(CN) – The U.S. Supreme Court on Friday vacated interim redistricting maps drawn for the 2012 elections in Texas, finding that those who made the maps should have taken guidance from the state’s plan, which failed to get preclearance in Washington.
Texas is one of nine states that as a whole must receive preclearance of their redistricting plans from either the U.S. Department of Justice or the U.S. District Court for the District of Columbia, according to section 5 of the Voting Rights Act.
After a panel of Washington judges would not grant summary judgment to approve Texas’ redistricting maps for the U.S. House of Representatives, the Texas House of Representatives and the state Senate, a panel in the Western District of Texas had to craft interim plans for the approaching 2012 election cycle.
Though one member of the panel dissented, the majority adopted three interim plans. Last month, the U.S. Supreme Court took up Texas’ appeal and stayed the interim plans. In its decision Friday, the unanimous court vacated the Western District of Texas’ interim maps, which the Legislature said “were unnecessarily inconsistent with the state’s enacted plans.”
Texas needs new maps because the 2010 census reflected a population boom of more than four million new residents. In addition to redrawing the electoral districts for the U.S. Congress, the state Senate and the state House of Representatives, Texas had to create four new congressional seats.
“Where shifts in a state’s population have been relatively small, a court may need to make only minor or obvious adjustments to the state’s existing districts in order to devise an interim plan,” the Supreme Court’s unsigned decision states.
“But here the scale of Texas’ population growth appears to require sweeping changes to the state’s current districts. In areas where population shifts are so large that no semblance of the existing plan’s district lines can be used, that plan offers little guidance to a court drawing an interim map. The problem is perhaps most obvious in adding new congressional districts: The old plan gives no suggestion as to where those new districts should be placed. In addition, experience has shown the difficulty of defining neutral legal principles in this area, for redistricting ordinarily involves criteria and standards that have been weighed and evaluated by the elected branches in the exercise of their political judgment.”

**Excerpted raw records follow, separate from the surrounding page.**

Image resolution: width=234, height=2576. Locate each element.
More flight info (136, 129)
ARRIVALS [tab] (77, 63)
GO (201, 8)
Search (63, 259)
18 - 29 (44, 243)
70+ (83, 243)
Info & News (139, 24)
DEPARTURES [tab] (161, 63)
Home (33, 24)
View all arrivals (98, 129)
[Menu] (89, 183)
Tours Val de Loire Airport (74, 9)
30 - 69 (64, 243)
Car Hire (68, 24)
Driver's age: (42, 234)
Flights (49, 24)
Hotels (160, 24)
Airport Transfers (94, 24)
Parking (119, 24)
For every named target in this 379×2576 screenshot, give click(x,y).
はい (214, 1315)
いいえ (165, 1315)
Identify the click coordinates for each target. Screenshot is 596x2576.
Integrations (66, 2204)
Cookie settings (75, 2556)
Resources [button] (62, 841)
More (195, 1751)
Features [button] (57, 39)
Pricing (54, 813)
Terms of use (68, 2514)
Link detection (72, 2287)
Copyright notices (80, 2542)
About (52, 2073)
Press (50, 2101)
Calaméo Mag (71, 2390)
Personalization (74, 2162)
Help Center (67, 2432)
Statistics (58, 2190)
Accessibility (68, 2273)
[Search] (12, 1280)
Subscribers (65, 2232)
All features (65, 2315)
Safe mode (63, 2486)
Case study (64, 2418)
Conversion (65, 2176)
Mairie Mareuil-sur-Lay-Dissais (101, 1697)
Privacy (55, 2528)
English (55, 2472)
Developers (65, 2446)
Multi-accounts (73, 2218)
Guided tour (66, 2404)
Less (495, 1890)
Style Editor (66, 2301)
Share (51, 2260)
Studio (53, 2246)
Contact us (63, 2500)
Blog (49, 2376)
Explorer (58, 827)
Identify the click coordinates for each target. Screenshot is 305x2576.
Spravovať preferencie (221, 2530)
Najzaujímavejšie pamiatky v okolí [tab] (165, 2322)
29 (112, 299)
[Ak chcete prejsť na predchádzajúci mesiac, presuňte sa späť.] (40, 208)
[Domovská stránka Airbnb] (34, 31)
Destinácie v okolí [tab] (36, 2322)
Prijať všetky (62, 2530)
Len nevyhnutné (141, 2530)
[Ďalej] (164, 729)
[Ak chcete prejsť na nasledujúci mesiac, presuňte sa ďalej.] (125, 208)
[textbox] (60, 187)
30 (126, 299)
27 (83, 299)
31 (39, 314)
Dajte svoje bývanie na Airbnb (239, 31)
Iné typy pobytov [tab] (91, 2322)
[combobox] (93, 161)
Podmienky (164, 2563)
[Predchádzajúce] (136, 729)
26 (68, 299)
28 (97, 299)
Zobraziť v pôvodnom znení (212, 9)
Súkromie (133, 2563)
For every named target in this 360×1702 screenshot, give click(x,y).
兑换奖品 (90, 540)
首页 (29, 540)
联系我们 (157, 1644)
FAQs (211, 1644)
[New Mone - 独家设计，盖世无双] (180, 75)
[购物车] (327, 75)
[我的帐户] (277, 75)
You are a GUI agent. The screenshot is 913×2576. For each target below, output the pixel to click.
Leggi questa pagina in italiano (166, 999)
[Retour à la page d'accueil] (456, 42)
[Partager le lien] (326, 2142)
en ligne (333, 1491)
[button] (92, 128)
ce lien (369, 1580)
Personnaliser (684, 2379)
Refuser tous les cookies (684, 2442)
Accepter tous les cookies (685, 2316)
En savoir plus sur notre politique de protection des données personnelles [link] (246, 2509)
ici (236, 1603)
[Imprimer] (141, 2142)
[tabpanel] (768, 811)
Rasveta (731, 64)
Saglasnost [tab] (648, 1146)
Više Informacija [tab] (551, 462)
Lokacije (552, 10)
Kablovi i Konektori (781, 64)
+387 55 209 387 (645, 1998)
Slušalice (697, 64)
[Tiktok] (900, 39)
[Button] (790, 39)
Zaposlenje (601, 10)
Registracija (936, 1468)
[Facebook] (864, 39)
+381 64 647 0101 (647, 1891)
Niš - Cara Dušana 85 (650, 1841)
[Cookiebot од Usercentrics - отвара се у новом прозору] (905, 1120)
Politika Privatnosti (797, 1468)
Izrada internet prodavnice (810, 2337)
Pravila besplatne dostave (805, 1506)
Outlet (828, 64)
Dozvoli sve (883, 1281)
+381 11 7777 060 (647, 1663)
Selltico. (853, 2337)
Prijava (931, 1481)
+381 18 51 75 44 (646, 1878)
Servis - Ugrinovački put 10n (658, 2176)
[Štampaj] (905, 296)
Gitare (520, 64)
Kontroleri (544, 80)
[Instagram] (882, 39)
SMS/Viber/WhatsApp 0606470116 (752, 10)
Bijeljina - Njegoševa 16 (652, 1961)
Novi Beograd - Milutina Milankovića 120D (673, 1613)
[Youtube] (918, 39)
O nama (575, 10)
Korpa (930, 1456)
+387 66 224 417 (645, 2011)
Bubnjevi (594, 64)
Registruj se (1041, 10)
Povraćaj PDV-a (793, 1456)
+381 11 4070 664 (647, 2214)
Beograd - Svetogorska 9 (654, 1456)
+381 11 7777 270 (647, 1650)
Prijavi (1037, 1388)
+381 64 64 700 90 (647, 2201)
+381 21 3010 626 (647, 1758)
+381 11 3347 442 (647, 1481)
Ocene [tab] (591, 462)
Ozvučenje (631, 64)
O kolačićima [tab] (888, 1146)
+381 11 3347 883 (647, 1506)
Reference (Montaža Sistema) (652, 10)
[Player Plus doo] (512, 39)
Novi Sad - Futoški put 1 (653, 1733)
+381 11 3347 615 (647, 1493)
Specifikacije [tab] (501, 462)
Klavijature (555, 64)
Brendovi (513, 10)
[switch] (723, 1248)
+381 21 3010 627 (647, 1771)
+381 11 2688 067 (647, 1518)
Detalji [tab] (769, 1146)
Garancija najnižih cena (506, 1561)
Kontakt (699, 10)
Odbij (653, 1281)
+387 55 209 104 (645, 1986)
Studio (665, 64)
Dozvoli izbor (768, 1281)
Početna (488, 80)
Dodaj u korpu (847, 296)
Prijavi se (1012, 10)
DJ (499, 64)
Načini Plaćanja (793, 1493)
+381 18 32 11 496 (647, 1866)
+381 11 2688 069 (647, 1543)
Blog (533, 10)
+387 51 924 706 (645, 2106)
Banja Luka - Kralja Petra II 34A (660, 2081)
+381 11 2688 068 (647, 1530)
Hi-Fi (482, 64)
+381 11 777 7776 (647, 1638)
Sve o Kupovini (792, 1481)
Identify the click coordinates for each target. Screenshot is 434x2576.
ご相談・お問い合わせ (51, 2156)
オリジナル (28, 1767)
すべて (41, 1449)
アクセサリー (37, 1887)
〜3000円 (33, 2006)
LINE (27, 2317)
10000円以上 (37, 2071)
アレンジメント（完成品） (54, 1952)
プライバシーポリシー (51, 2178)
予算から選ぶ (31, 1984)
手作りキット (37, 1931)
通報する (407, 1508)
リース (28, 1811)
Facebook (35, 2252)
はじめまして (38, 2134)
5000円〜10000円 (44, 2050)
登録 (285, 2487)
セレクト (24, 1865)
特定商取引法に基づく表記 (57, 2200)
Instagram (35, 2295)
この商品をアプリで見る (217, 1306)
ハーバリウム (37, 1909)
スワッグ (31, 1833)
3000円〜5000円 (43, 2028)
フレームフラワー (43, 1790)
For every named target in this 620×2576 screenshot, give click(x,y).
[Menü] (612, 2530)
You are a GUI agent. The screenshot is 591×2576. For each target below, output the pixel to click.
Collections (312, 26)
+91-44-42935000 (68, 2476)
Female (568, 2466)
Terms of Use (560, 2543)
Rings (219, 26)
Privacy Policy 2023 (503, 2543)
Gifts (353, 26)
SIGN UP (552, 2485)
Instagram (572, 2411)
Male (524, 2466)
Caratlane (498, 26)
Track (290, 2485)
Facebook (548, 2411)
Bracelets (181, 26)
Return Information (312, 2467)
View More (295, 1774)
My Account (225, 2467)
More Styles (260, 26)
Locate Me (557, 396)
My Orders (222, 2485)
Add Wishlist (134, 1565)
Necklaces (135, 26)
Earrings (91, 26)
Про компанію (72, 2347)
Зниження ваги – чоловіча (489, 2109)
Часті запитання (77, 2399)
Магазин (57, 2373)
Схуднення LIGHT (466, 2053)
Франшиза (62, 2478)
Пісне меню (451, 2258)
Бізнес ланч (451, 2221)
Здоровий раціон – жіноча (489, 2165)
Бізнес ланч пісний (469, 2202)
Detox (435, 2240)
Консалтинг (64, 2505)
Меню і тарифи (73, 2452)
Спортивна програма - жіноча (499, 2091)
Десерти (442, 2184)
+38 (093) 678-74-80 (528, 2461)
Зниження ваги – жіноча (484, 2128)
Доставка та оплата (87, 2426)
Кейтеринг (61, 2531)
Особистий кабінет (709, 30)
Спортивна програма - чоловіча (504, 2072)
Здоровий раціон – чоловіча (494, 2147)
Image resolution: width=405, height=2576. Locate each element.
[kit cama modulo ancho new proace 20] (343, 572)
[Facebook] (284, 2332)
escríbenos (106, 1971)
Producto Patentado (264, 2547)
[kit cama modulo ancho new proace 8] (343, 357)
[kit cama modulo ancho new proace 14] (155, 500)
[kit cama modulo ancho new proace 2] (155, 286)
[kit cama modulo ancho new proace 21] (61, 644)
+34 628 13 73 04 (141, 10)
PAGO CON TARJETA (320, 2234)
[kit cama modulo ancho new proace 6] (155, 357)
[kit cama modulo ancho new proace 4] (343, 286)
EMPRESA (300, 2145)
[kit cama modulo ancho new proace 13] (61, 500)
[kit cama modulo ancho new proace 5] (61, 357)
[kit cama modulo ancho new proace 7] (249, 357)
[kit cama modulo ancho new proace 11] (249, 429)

Texas faces a slew of criticism that its redistricting plan is a product of “conscious racial gerrymandering.” But the Supreme Court noted that courts must rely on the state’s plan for guidance to avoid making “otherwise standardless decisions.”
“Section 5 prevents a state plan from being implemented if it has not been precleared,” the 11-page decision states. “But that does not mean that the plan is of no account or that the policy judgments it reflects can be disregarded by a district court drawing an interim plan. On the contrary, the state plan serves as a starting point for the district court. It provides important guidance that helps ensure that the district court appropriately confines itself to drawing interim maps that comply with the Constitution and the Voting Rights Act, without displacing legitimate state policy judgments with the court’s own preferences.”
“Because the District Court here had the benefit of a recently enacted plan to assist it, the court had neither the need nor the license to cast aside that vital aid,” the justices added.
Justice Clarence Thomas authored a one-paragraph concurring opinion that slams section 5 of the Voting Rights Act as unconstitutional. Since the Legislature’s maps have not been found to violate any law, they should govern the upcoming election, Thomas said.
In a 44-page opinion released Dec. 22, the panel of Washington federal judges explained that “Texas misjudged which districts offer its minority citizens the ability to elect their preferred candidates.” It would not say, however, whether the state intentionally discriminated against minority voters.